Auto-Monitoring Provision Can Still Leave Some Consumers at Risk for Ground-Fault Shock
Most recently, in recognition of the fact that consumers do not regularly test their installed GFCIs, UL and NEMA called for an auto-monitoring/self-testing feature in its latest revision. Effective June 29, 2015, the revision requires periodic automatic monitoring/self-testing of the GFCI’s ability to respond to a ground fault. According to the Standard, if the device detects a problem during auto-testing, the GFCI must either deny power to the outlet or provide a visual and/or audible indication. In effect, manufacturers are able to implement a higher level of consumer safety or a reduced level of safety that can place some consumers at risk without their knowledge, based on the particular type of device they have installed.

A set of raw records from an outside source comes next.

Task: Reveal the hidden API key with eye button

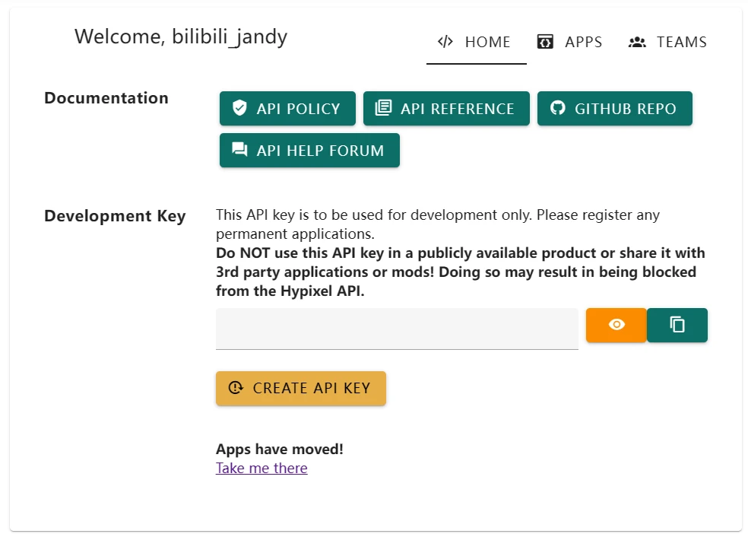Action: (616, 325)
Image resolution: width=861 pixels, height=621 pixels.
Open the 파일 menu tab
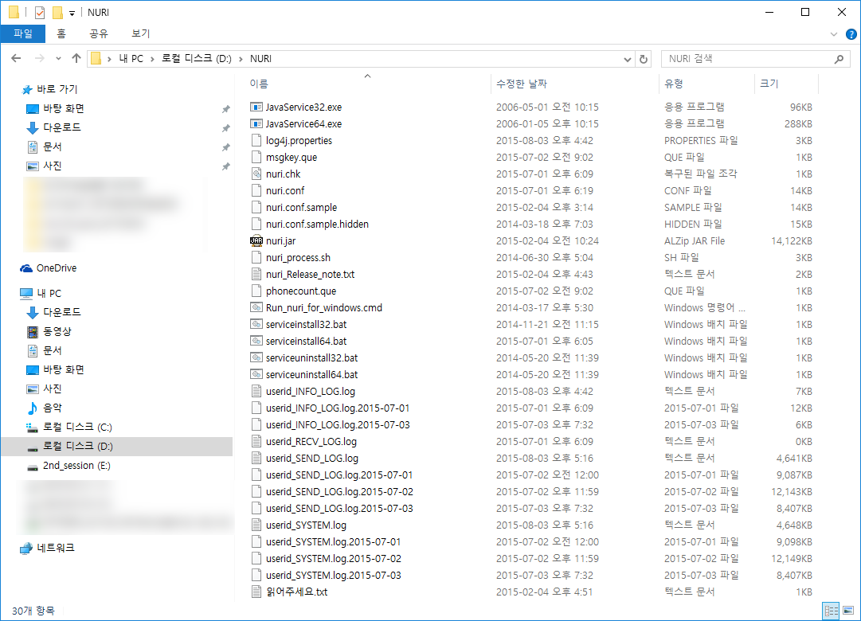click(23, 33)
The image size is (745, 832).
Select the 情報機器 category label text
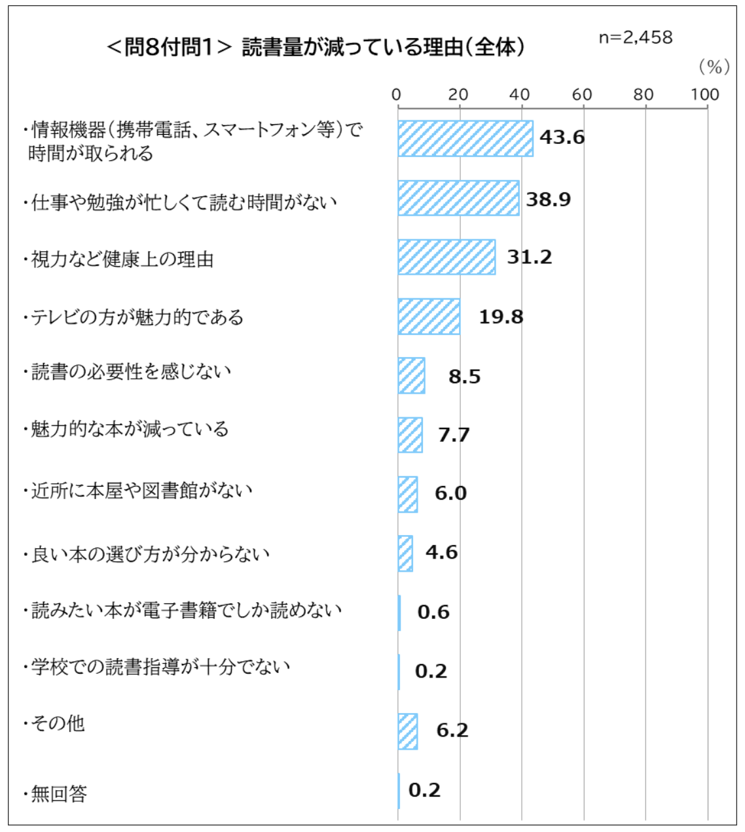click(193, 141)
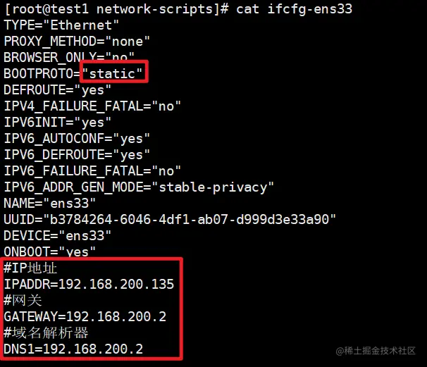This screenshot has width=427, height=367.
Task: Click the PROXY_METHOD="none" line
Action: point(77,42)
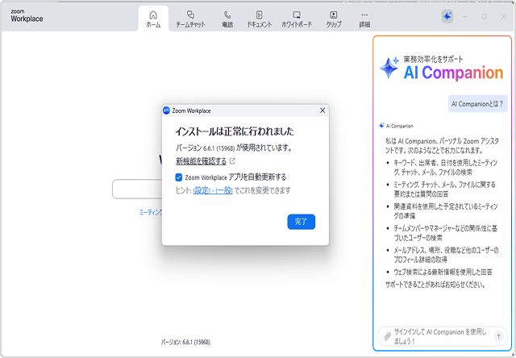
Task: Click the AI Companionとは? chat bubble
Action: [x=477, y=104]

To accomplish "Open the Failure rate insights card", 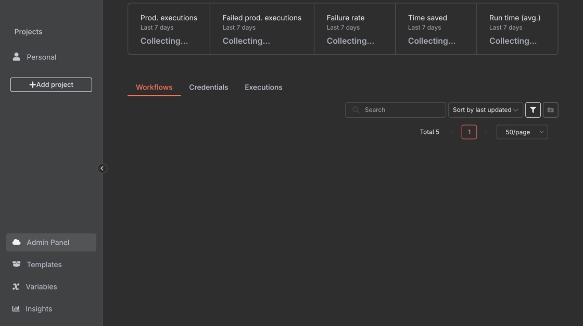I will tap(354, 29).

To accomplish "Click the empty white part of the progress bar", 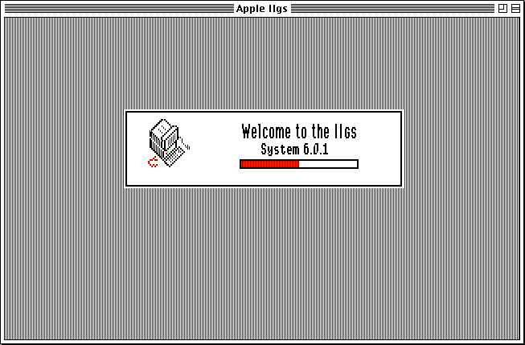I will 328,164.
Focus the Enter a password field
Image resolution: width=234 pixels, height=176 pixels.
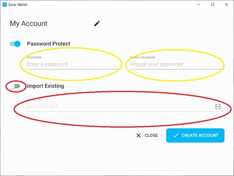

Circuit Breaker GFCIs Permitted to Meet Only 5 of 7 Internal Tests Required of GFCI Receptacles
Though perhaps little known, the 2015 revision additionally permits two differing sets of requirements to meet the auto-testing standards: one for GFCI circuit breakers; the other for GFCI receptacles. On at least 3 occasions, the CPSC urged UL to expediently require the uniform application of power denial across the board for all manufacturers’ GFCIs.7
However, the CPSC was unsuccessful in persuading UL to adopt or advocate for this measure uniformly. The standard does, in fact, include a provision that power may be denied to the outlet, but similar to the 2006 requirement, this is only in the instance of line/load wiring errors during receptacle installations, not when GFCI protection is lost, and the device has reached its end-of-life. In this case, there are exceptions and alternative ways to meet the standards.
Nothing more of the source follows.